From pint-size Snaquiris to the #DTO (that’s a Daiquiri Time-Out), the Daiquiri is feeling itself right now.
So what’s the best way to make one these days? That’s a question that Jason Kosmas pondered before commissioning Caña Brava rum, one of the brands from 86 Company, which he co-founded with Dushan Zaric (both are also co-founders of NYC speakeasy Employees Only) and Simon Ford.
If you haven’t tried the rum before, it’s a light, nearly neutral rum. It has a faint golden tint and just enough marshmallow, ginger and lime zest notes on the clean, brisk finish to keep things interesting. In other words, it’s an ideal rum for Daiquiris—and that’s no accident.
“We asked bartenders if they could create a premium well rum, what would they look for?” says Kosmas.
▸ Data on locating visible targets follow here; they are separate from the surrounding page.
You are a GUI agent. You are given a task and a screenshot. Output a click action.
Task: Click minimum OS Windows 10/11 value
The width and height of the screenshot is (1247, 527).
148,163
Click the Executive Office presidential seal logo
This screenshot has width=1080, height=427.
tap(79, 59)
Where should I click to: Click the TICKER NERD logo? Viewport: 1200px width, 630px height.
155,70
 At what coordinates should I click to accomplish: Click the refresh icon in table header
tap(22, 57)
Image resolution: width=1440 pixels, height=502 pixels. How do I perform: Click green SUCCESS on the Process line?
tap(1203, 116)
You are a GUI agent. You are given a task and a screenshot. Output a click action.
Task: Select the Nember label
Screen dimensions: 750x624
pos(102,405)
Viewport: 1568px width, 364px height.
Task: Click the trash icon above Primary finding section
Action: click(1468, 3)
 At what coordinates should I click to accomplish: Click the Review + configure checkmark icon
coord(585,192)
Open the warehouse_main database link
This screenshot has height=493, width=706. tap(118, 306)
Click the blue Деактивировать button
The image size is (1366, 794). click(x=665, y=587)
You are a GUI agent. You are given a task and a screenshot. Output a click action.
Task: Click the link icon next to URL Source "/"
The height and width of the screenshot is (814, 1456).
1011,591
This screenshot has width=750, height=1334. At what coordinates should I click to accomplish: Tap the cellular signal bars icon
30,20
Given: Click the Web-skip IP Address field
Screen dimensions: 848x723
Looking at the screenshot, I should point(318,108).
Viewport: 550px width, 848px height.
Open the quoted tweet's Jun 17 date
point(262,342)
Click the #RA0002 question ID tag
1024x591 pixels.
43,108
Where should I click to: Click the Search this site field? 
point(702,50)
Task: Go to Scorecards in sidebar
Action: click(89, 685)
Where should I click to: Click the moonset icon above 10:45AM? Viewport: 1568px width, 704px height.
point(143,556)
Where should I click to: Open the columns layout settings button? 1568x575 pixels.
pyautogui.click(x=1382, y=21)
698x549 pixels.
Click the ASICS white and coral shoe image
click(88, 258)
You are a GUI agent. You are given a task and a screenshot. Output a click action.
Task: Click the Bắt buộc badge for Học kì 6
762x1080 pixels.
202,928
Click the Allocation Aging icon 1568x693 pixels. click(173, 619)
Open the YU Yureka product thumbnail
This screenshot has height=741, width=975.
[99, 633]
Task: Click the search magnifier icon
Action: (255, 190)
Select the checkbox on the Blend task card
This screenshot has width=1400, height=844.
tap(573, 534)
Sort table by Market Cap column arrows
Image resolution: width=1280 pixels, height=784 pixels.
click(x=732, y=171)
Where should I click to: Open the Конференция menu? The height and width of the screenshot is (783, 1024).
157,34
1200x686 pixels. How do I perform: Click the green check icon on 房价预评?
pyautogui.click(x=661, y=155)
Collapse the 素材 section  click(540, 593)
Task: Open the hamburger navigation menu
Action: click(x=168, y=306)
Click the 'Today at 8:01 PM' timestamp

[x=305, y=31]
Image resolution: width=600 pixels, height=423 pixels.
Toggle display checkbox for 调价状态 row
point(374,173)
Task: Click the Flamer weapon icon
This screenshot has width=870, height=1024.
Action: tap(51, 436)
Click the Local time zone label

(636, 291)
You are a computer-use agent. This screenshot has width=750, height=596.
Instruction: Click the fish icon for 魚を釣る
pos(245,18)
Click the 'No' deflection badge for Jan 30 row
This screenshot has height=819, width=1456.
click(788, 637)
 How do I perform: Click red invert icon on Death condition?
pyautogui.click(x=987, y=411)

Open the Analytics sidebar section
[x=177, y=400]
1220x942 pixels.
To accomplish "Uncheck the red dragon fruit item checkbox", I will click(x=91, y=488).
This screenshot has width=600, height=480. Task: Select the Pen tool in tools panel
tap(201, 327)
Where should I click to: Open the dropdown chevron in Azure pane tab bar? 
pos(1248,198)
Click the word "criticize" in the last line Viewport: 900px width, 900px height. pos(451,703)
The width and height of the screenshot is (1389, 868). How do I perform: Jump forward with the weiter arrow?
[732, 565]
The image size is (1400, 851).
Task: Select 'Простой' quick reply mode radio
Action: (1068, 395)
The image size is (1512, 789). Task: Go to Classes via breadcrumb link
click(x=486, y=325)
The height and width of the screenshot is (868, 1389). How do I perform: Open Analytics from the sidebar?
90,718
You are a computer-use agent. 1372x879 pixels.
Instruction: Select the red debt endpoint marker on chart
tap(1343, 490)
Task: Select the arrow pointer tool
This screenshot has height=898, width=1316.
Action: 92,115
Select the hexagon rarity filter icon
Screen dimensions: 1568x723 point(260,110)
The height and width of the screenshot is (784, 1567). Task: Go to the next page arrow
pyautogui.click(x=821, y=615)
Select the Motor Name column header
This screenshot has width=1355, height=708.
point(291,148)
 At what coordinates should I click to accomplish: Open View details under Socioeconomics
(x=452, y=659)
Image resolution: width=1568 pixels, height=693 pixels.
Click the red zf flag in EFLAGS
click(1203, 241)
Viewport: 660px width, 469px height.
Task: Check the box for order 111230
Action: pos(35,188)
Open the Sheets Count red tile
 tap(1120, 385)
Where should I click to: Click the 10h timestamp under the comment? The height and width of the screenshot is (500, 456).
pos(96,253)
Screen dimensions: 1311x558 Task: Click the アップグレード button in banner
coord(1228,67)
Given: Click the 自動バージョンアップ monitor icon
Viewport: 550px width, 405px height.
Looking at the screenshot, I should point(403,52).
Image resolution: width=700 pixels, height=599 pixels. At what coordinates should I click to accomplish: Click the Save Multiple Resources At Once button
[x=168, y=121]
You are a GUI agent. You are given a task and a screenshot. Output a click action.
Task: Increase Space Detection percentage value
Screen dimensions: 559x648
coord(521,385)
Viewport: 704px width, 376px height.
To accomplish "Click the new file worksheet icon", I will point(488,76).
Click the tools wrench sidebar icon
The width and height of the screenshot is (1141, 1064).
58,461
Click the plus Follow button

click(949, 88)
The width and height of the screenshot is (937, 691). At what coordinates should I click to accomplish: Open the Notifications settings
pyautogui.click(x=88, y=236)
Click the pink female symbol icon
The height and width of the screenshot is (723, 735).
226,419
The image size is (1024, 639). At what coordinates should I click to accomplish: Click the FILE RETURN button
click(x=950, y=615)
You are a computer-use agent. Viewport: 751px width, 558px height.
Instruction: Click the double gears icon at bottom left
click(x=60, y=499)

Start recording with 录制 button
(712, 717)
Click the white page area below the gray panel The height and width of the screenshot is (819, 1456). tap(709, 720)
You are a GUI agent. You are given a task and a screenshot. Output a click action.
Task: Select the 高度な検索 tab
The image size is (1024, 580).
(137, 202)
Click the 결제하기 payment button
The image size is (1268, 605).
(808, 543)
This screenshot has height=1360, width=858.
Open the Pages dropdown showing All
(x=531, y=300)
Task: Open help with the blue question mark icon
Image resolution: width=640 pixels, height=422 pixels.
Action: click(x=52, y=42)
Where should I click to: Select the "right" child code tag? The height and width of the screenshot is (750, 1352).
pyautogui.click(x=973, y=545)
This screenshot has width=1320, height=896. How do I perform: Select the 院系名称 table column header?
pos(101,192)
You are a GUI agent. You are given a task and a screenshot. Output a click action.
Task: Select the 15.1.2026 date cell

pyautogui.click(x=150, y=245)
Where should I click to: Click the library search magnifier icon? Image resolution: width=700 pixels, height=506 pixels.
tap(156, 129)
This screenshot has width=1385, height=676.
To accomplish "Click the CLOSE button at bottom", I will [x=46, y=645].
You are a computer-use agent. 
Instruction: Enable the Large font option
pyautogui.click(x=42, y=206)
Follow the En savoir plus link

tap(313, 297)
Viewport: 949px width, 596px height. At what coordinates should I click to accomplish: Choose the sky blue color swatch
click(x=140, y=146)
Most pointed to what’s called “carta blanca”—a Cuban-style white rum—that mixes well in drinks like Mojitos and, of course, Daiquiris.
Next was a visit to London’s Savoy Hotel, which keeps a library of old and rare liquor bottlings. There, Kosmas gauged what a Daiquiri—and the rum used to make it—would have tasted like around the turn of the last century. According to some accounts, the Daiquiri was created by Jennings Cox, an American mining engineer who was in Cuba at the time of the Spanish–American War (1898); another origin story places the drink’s creation a couple years later, but still ties it back to Cuba.
Clearly, Cuban-style rum was the correct answer. And the best man to make that rum, Kosmas decided, was Francisco “Don Pancho” Fernandez. One of the famed maestros roneros (rum masters) who worked with Havana Club in Cuba, Fernandez moved to Panama in the 1990s, where he still resides and makes rum today. (He has also produced his own line of luscious Origenes Reserva aged rums, which are well-worth seeking out.)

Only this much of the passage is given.